In June, Ofsted said it had identified 300 schools that had lost unusually large numbers of pupils between Year 10 and their GCSEs.
This month, Labour’s shadow education secretary Angela Rayner said she would ensure that the results of a pupil who leaves a school’s roll would remain with the school until they have a permanent place elsewhere.
The policy was first proposed by then-education secretary Nicky Morgan in her 2016 White Paper Education Excellence Everywhere but was dropped by her successor Justine Greening.
Appearing at a NEU teaching union fringe meeting at the Conservative Party conference in Birmingham this afternoon, Mr Hinds was asked whether he would do the same as Labour.
He acknowledged that the number of pupils being excluded had risen, but said the figure was not back to pre-2010 levels.
He said: “We haven’t ruled out, by the way, doing exactly the thing that you have said, but there’s a review going on at the moment.
“I will be looking at the full range, and haven’t ruled out any option.”
When challenged on teacher pay, Mr Hinds said that the average salary of a teacher in state schools in England was £35,000 for a classroom teacher and £58,000 for someone in a leadership role.

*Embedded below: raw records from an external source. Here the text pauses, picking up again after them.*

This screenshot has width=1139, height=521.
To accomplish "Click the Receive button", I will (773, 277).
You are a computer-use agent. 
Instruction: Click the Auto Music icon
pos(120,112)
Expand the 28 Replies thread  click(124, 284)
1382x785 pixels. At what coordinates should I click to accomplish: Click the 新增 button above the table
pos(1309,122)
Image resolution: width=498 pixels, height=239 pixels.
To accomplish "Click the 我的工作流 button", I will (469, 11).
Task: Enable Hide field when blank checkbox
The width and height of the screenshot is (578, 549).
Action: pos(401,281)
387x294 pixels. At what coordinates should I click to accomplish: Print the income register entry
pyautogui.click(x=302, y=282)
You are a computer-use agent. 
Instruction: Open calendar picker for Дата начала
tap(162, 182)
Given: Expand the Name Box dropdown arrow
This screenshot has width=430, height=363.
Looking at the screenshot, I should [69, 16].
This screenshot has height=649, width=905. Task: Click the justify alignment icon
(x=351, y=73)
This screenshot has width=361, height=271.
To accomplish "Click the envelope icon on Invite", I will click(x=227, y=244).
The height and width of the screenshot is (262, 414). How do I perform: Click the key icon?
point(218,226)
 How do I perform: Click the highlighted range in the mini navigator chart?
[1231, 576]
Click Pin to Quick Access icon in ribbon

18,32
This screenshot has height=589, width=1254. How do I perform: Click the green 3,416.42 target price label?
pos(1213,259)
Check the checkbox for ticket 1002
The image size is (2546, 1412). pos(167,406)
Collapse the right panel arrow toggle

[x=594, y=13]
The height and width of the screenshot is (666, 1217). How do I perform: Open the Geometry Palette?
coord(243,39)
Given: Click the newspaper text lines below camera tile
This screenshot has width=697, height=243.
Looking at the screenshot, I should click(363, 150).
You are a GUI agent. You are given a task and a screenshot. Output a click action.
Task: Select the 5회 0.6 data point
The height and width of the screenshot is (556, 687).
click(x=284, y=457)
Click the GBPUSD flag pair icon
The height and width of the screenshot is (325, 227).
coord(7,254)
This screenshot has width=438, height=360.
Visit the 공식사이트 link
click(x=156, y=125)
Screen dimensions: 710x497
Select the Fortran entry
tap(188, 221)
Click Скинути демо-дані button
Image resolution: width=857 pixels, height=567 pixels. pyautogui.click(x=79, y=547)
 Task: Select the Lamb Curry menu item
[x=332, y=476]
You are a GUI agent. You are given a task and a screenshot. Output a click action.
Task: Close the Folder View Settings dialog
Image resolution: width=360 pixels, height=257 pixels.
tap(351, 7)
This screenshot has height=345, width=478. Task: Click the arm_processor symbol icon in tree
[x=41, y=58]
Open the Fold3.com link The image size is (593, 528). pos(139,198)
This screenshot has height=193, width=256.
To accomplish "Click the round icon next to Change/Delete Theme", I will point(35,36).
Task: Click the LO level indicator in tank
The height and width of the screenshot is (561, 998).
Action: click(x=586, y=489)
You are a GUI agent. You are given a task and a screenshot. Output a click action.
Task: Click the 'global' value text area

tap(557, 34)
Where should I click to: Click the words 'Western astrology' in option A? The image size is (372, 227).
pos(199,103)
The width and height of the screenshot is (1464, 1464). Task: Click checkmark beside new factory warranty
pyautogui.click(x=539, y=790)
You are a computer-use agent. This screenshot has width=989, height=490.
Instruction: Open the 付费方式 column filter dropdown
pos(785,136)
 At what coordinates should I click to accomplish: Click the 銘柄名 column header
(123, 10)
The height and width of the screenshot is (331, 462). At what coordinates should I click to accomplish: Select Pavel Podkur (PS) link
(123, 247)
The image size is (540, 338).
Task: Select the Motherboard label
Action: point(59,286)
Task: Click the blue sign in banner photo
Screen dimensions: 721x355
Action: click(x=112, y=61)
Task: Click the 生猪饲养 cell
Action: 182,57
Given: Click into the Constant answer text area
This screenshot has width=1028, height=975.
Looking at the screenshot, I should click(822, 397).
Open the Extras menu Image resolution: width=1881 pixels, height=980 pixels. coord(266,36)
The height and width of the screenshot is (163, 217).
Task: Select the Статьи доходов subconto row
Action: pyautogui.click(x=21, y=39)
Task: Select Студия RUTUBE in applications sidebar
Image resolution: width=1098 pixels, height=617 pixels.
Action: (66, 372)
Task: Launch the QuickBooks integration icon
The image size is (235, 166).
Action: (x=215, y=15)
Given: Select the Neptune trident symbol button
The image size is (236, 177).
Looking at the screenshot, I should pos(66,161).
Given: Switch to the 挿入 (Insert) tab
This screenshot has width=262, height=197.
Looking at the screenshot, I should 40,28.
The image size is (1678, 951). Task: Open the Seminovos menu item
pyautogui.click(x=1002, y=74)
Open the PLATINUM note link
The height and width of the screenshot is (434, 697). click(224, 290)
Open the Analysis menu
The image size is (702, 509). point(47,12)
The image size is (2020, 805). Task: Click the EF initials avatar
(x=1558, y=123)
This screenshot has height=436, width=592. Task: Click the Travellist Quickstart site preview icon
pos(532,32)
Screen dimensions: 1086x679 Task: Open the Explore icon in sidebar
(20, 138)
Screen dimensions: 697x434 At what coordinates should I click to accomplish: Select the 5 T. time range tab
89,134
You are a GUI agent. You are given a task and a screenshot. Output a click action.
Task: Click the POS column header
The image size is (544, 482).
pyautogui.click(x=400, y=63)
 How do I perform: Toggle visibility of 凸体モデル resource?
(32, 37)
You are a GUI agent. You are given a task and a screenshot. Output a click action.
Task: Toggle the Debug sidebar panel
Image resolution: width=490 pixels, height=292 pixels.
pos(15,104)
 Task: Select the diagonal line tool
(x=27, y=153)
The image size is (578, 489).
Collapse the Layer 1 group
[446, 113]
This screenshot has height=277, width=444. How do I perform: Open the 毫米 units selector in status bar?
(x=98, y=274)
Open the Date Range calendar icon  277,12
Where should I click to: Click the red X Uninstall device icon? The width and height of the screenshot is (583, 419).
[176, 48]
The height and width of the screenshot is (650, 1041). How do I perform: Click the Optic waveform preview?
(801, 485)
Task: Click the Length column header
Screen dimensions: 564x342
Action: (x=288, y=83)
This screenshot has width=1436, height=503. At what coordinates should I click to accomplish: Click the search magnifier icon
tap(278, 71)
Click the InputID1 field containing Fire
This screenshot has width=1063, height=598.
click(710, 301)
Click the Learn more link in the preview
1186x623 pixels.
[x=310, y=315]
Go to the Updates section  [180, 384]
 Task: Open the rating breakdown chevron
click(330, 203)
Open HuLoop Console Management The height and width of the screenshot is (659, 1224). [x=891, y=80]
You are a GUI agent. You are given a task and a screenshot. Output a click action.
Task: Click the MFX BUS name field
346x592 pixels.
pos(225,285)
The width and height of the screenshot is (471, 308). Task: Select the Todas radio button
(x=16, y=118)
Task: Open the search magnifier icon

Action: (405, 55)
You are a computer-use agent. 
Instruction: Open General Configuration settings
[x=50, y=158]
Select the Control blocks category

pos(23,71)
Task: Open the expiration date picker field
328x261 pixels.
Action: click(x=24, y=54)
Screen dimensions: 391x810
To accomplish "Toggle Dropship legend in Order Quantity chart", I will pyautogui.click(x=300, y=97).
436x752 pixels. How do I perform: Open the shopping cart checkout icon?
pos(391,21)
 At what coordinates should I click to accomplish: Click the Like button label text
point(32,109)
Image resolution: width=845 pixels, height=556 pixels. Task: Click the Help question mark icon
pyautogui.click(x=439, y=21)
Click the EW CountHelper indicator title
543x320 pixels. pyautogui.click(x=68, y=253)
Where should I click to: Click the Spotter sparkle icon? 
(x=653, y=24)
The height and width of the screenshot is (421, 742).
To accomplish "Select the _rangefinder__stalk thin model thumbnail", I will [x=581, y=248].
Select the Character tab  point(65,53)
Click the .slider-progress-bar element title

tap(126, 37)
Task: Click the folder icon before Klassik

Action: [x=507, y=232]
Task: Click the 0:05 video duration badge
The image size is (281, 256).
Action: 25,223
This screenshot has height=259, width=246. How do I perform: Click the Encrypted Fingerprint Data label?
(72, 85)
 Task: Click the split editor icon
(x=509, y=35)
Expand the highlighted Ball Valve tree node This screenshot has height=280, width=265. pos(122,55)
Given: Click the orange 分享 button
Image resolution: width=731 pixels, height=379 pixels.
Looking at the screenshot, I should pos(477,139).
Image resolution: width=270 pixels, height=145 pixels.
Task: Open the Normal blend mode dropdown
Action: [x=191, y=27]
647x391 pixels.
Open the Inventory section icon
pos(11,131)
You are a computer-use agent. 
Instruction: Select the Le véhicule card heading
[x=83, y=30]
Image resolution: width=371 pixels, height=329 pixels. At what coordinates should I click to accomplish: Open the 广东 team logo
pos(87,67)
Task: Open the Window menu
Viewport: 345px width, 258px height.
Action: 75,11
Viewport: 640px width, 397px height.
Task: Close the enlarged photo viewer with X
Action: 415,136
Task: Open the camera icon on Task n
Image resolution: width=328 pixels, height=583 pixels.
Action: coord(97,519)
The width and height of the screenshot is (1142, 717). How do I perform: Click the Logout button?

“These are competitive salaries,” he said. “Teachers work very hard for that money, and do, I think, one of the most important jobs in society and so it’s incredibly important that we reward people correctly.”
One Conservative councillor in the audience raised concerns with the education secretary about multi-academy trusts.
In response, Mr Hinds acknowledged that “there have been some high-profile issues, of course, with multi-academy trusts”.
He said that overall MATs are “a great force for good in our system,” but added: “Of course, there is some variety and it’s important that we have the proper mechanisms in place to ensure propriety and good management and as the system evolves and as MATs become a bigger and bigger part of the overall landscape then of course that system has to evolve as well.”